After a relapse during my freshman year, I sought treatment again and began maintaining a healthy weight — but the underlying issues were still there and felt more painful than ever without ballet to distract me. I still had diagnoses of PTSD, depression, and anxiety, so I continued to meet with a therapist and psychiatrist. Much to my disappointment, my weight gain didn't solve all my physical health problems; I was exhausted despite getting enough sleep and frequently had migraines. Therapists and doctors urged me to do things like get on a consistent sleep schedule and watch my alcohol and caffeine intake. But everyone seemed wary of suggesting exercise and, somewhere along the way, I'd lost my passion for it.
Therapists and doctors seemed wary of suggesting exercise and, somewhere along the way, I'd lost my passion for it.
When I moved to New York City after graduation, it became painfully obvious to me that I was one of the few people who wasn't exercising regularly. Some of my friends and colleagues were training for half-marathons, and the ones that weren't went to the gym at least a few times a week. After years of being the "active" one among my peers, the tables had turned. I joined the gym and entered with trepidation. When the elliptical prompted me to enter my height and weight, I had to estimate because I'd gotten rid of my scale, and I spent the rest of the night obsessing over what the exact number could be. I enjoyed working out more than I expected, but I couldn't stop staring at the dreaded "Calories Burned" number on the screen. (Unfortunately, I also couldn't bring myself to turn it off.) I continued semiregular workouts, but those numbers triggered my anxiety so, mentally, I didn't exactly reap the benefits of exercise like I'd hoped.
I rediscovered my love for physical activity by accident. As much as I loved the city, I realised I missed nature, and I began going home to Connecticut on the weekends. When my best friend suggested a hike to admire the autumn views, I agreed and borrowed my mom's hiking boots. We hiked a six-mile loop, and for the first time in years, I felt the happiness and freedom I used to associate with exercise. I was in a good mood for the rest of the day, and hikes became a regular part of my life. I even traded New York for Seattle so I could have easier access to hiking and skiing.

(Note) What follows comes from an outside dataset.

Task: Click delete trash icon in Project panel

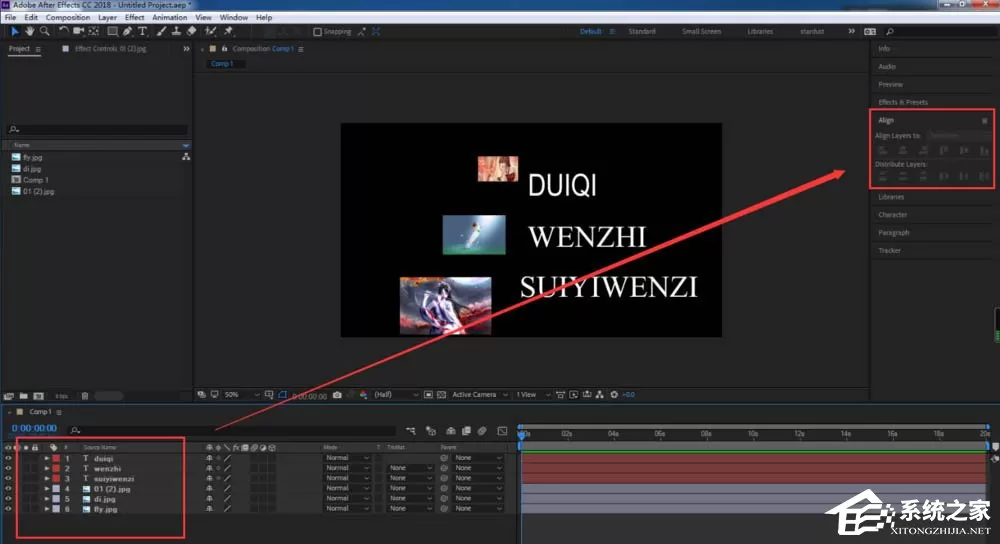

As I began to exercise regularly, my appetite increased, and this time, I listened to my body. Still wary of the gym, I opted for a variety of classes and ended up loving kickboxing and indoor climbing. During my bouts of depression, I've noticed a marked difference when I continue to exercise. It's not a miracle worker (unfortunately, that doesn't exist for depression), but it definitely boosts my mood, and I'm determined to do everything I can to help ease my symptoms. Sometimes if it's late and rainy, I hop on the elliptical or treadmill in my apartment building's gym — but I turn off the "Calories Burned" function and focus on a podcast instead.
Because eating disorders often go hand in hand with mental illness, exercising to improve the symptoms of depression or anxiety can be incredibly tricky. I'm sure it's different for everyone, but for me the game changer has been finding physical activities that I genuinely enjoy — and because I'm having fun, my mind is less likely to wander to calories. When I'm unplugged from technology and hiking in some of the most beautiful mountains in the country, I feel peaceful, and I can honestly say that my weight is the furthest thing from my mind. Kickboxing and climbing both require mental focus, and as I improve in each activity, I feel physically and mentally stronger.
Exercise has become such an important part of maintaining my mental health that it actually motivates me to eat well and keep my weight in a healthy range — after all, I don't want one of my strongest, healthiest coping mechanisms to be taken away. I used to cope with my depression and anxiety by restricting calories; now, I go for a hike or head to the climbing wall. It took a long time to get here, but I can finally say the latter option is infinitely superior.